Town Hall’s anti-bullying training abandoned as not one councillor signs up
Hackney councillors received no training in bullying and harassment in 2018 because none of them booked a place on the course, which was scrapped as a result.
By comparison, there were 58 attendees at three sessions on councillors’ code of conduct, 49 at a ‘Hackney Members Event’, and 14 at a training session on housing.
Hackney has 57 councillors, as well as its one directly-elected mayor.
Notice of an independent review into working practices at the council’s call centre was given to Town Hall employees on 14 December, following union claims of “a culture of bullying, harassment and racism”.
Onay Kasab, regional officer for Unite, said of the training cancellation: “This really comes as no great surprise and fits in with a pattern where councillors simply do not want to get involved.

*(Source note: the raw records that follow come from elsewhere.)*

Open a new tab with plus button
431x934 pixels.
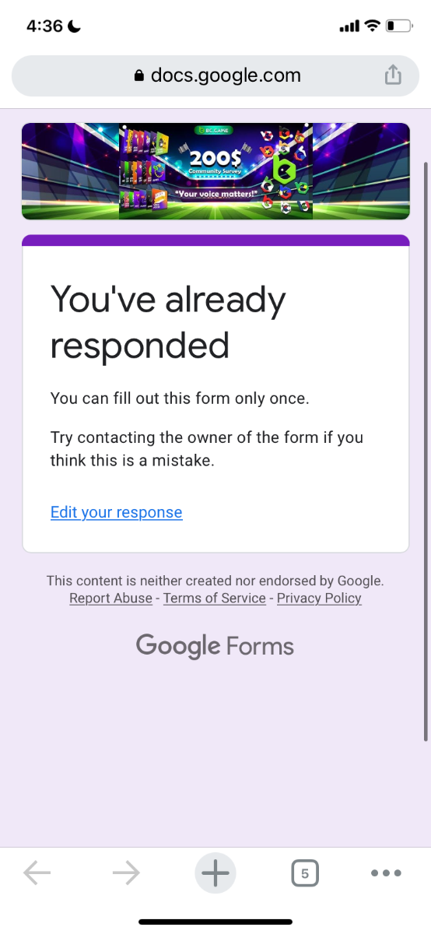click(216, 873)
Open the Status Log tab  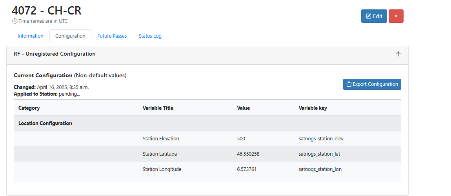click(x=150, y=36)
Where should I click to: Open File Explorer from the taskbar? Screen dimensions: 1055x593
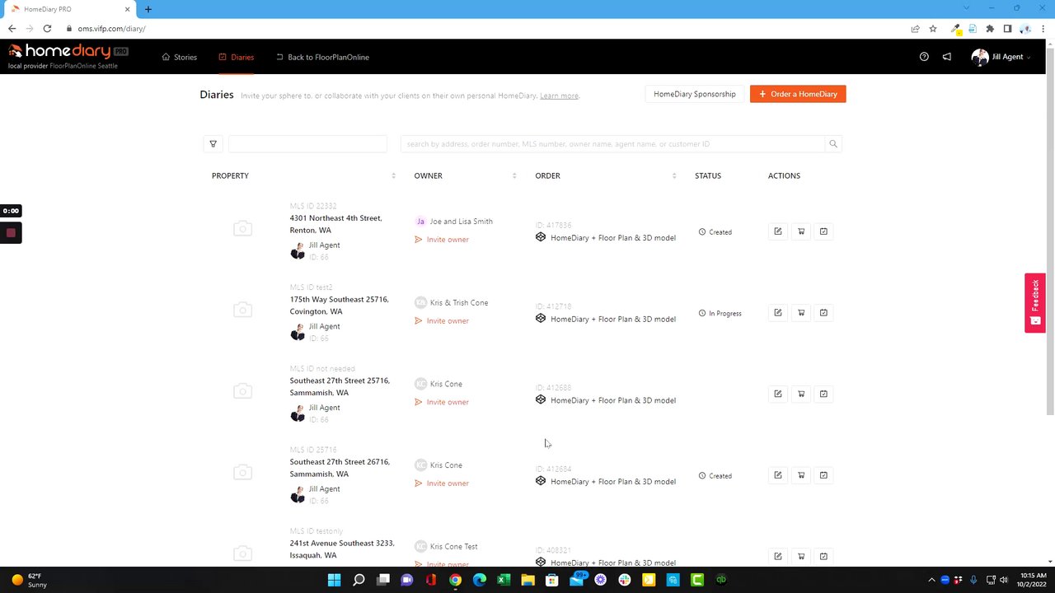(528, 580)
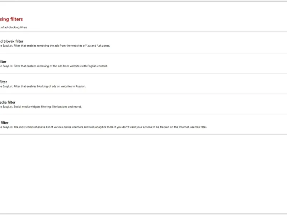Select the social media filter title
Viewport: 287px width, 215px height.
point(8,102)
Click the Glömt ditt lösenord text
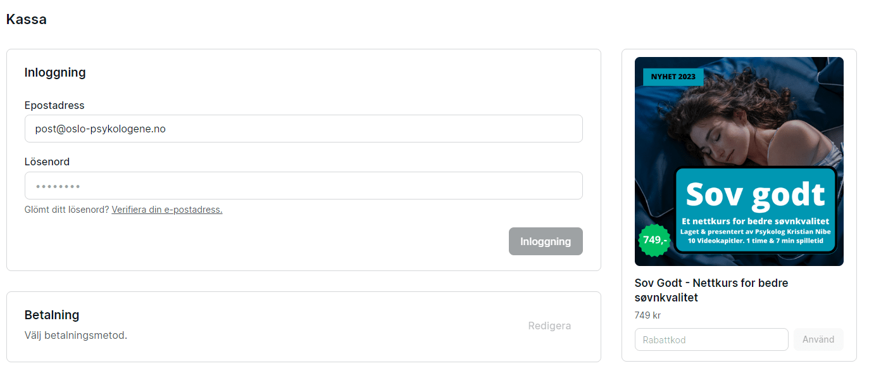 point(66,210)
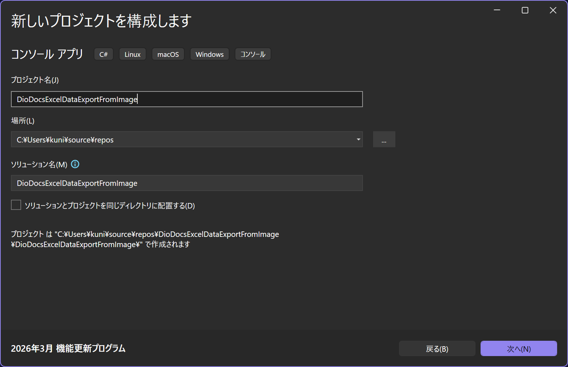Close the new project dialog
The image size is (568, 367).
point(553,11)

“The response we have had from a number of councillors is that they are not allowed to intervene. This is clear nonsense.
“It was not that long ago when councillors in a number of local authorities sat on appeals against dismissal or final level grievances.
“Not attending training courses seems to back up our view – elected councillors do not seem interested in preventing bullying and harassment by council officers.”
Other training sessions cancelled as a result of non-attendance included mental health first aid, questioning skills for scrutiny councillors, and casework advice.
None of the cancelled sessions were mandatory to attend.
Trade unions vowed in January to escalate their campaign in support of Natasha Johnson, a Town Hall employee at the centre of an acrimonious dispute over workplace bullying, whose dismissal was confirmed at appeal earlier this month.
The cancelled training sessions were discussed by councillors and officers at a 18 February meeting of the council’s standards committee.
Cllr Anna Lynch (Lab, Homerton), said: “On the cancelled sessions, where it says, ‘No members booked a place on the session’, for one session I was actually away on holiday.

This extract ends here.